Directions: Count the lines in the entries below that contain the string "height", treating case as significant, and give only that number.

[Records about locating elements on screens]
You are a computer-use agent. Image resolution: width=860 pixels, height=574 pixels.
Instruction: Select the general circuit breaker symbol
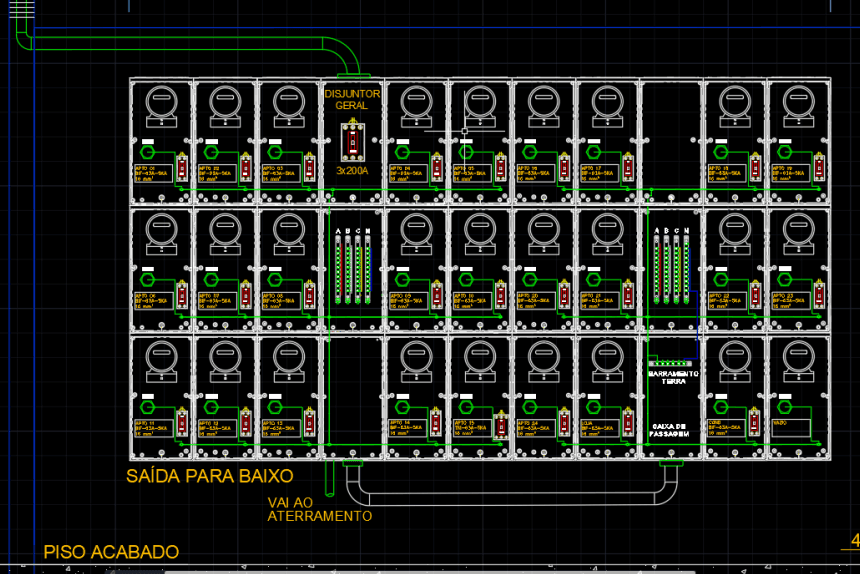(352, 141)
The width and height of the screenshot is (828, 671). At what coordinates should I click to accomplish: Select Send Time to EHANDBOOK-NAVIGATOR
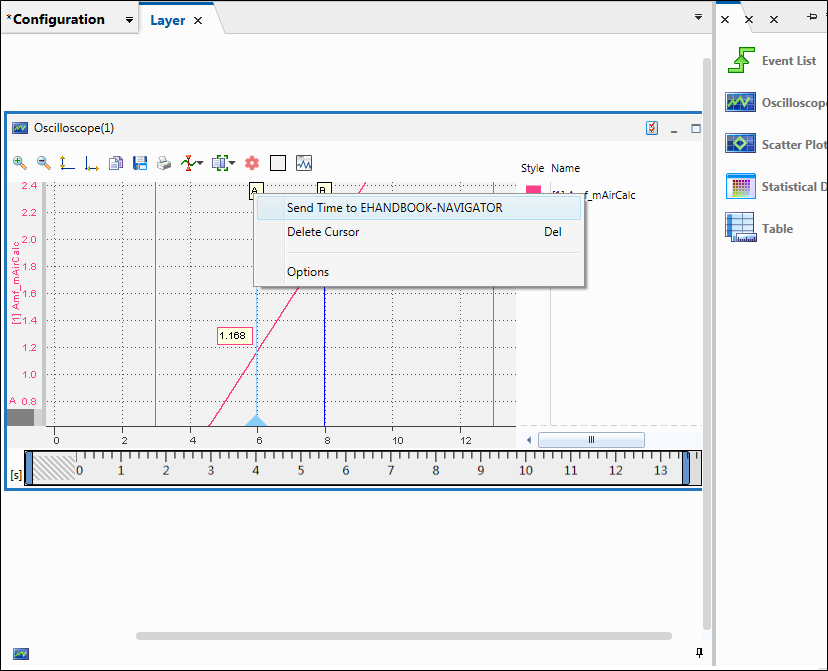394,208
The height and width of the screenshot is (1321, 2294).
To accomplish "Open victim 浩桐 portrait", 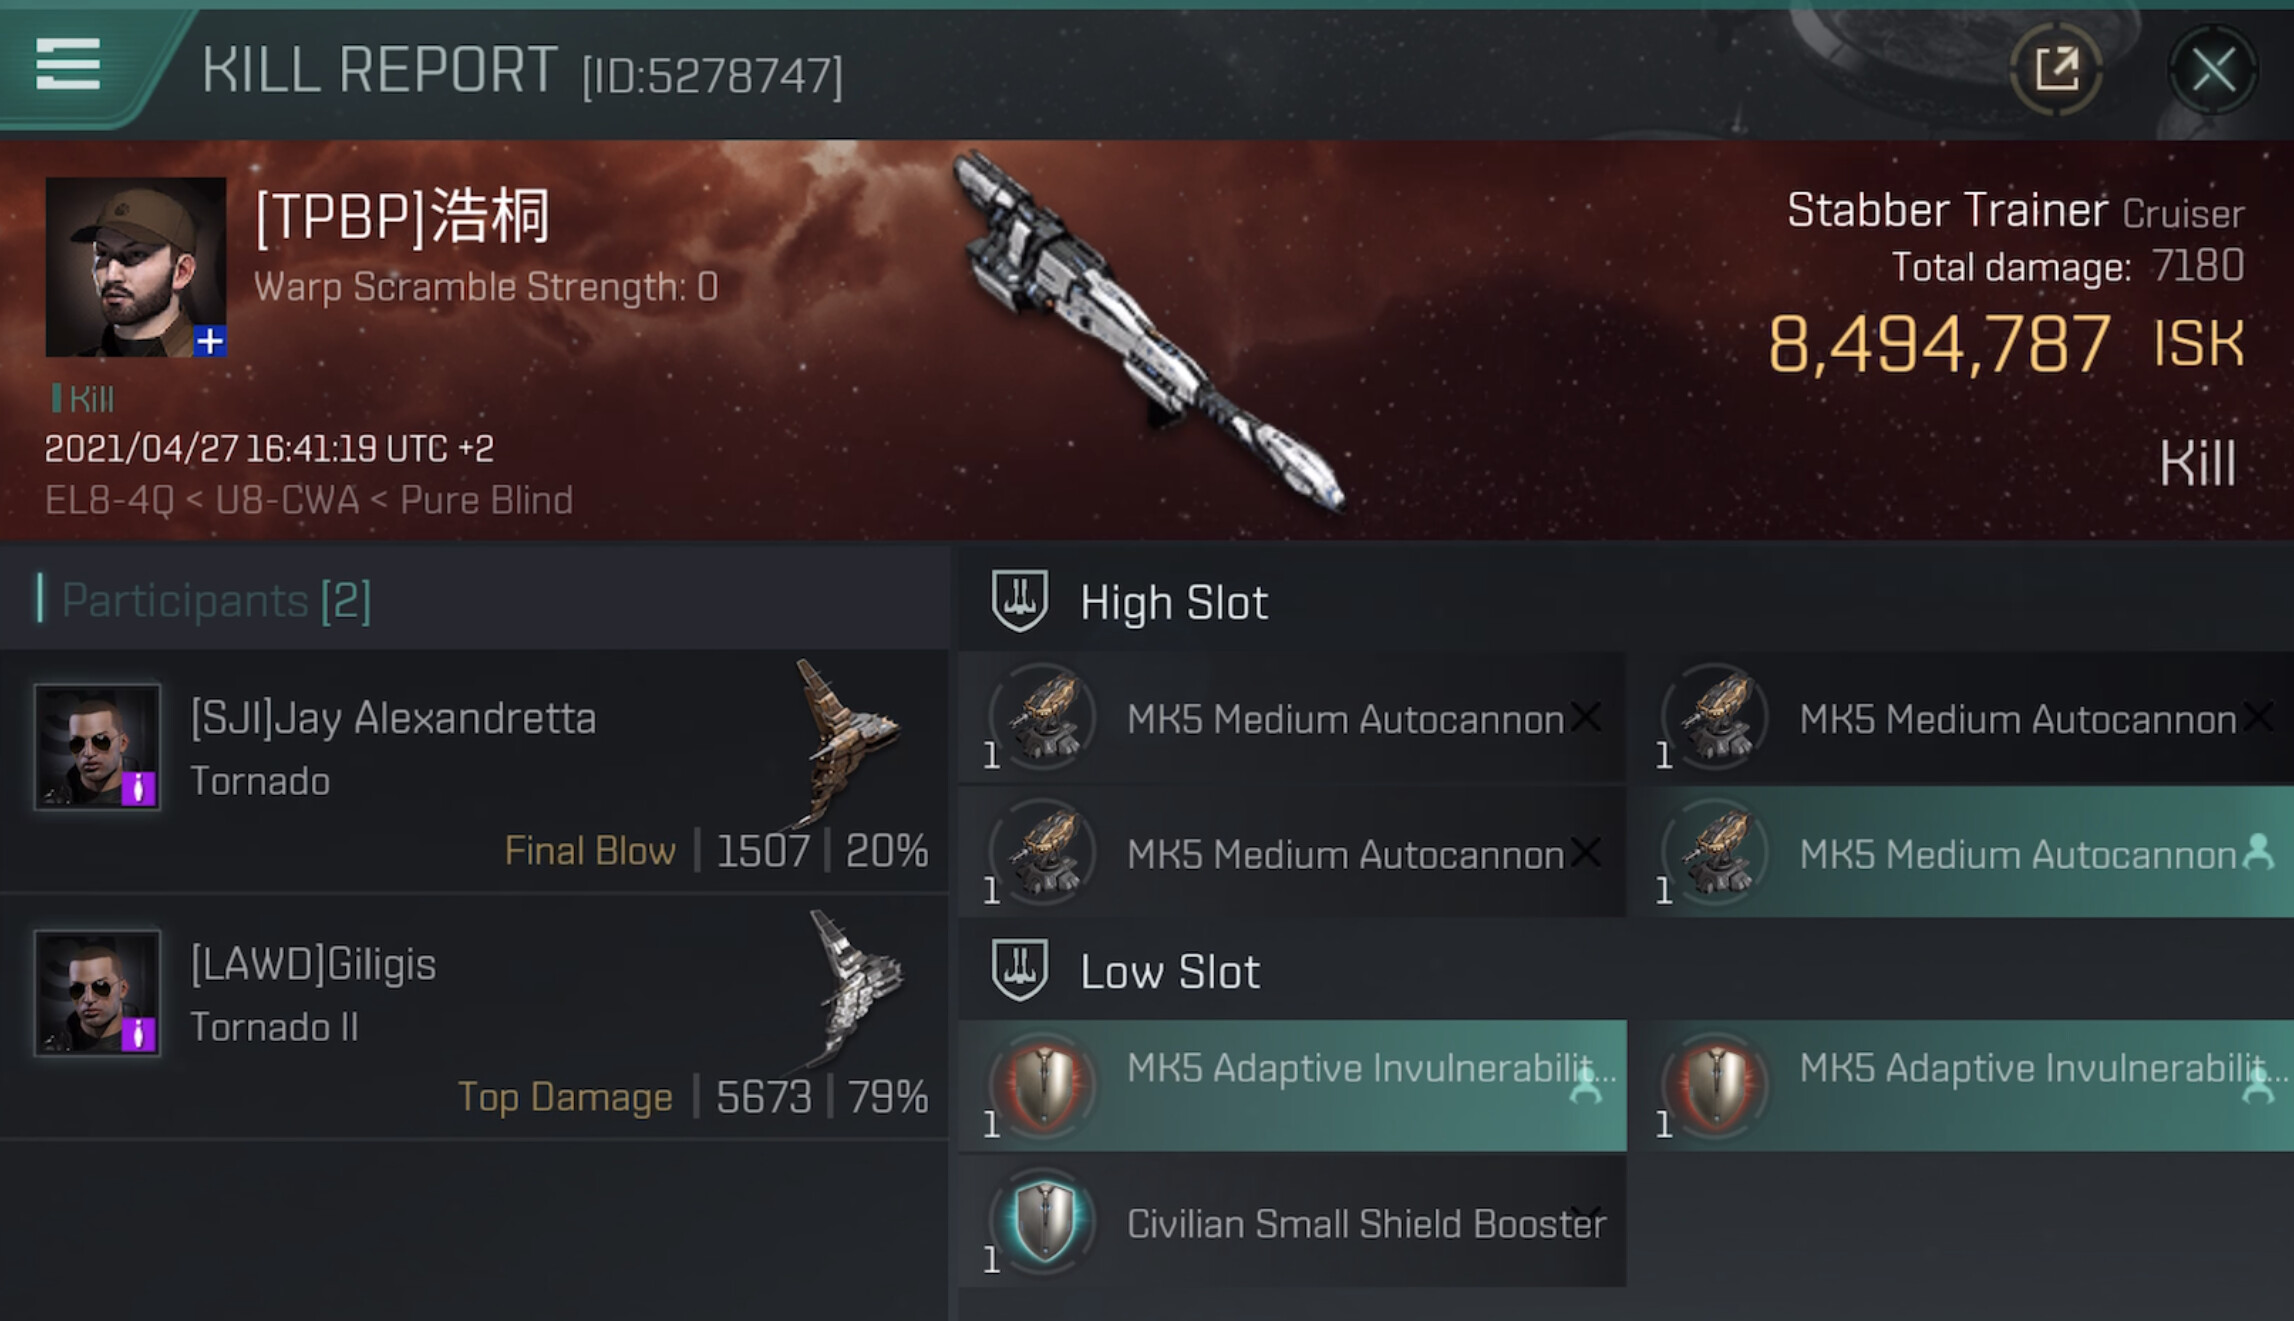I will [x=136, y=267].
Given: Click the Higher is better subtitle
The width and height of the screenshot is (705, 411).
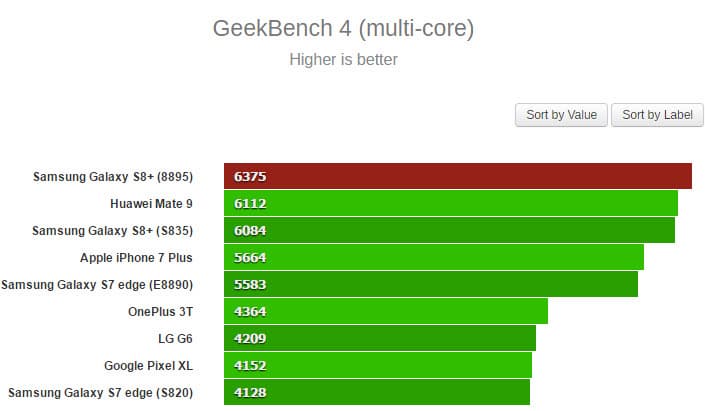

Solution to the exercise: 4